Showjumper Jessica Mendoza explains the easy grid that gets instant results
You need to be supple and flexible to pull off a confident jumping round — any hint of stiffness and poles come tumbling down. Top British showjumper Jessica Mendoza reveals the simple grid that helps keep her horses supple
T’S NOT ONLY dressage divas that need to work on their horse’s suppleness. It’s equally as important if you’re keen on jumping. That’s because negotiating a fence will be much easier for your horse if his muscles are soft and supple, and even more so when you’re riding round a whole course. In turn, this means jumping becomes nicer for you too, and you’ll feel more confident. If your horse is reluctant to go forwards, his body will feel rigid and against your aids. If his jumping style is flat or hollow, he’ll benefit from doing some suppling exercises.
What is suppleness?
Suppleness is your horse’s ability to comfortably bend longitudinally (back to front) and laterally (side to side) in response to your aids, while remaining relaxed.

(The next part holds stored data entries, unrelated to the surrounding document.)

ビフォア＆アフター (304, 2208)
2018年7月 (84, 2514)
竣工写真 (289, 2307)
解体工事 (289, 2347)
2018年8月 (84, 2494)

This softness and flexibility is essential for all disciplines — including hacking. Longitudinal suppleness is necessary for your horse to bascule over the jumps. This is the round arc his body makes as he reaches the apex of the jump — his back should be rounded upwards as he stretches his neck forwards and down with his knees tucked up. Lateral suppleness is just as important for a jumping horse and will enable him to execute the sharp turns necessary to pull off a winning jump-off.
Riding transitions within the pace — for example, riding from collected to working canter — and direct transitions between the paces (walk-canter and trot-canter) is an easy way to improve your horse’s suppleness. So too are schooling movements, including serpentines (see p38), circles and lateral work, which Jessica recommends using as part of your jumping warm up.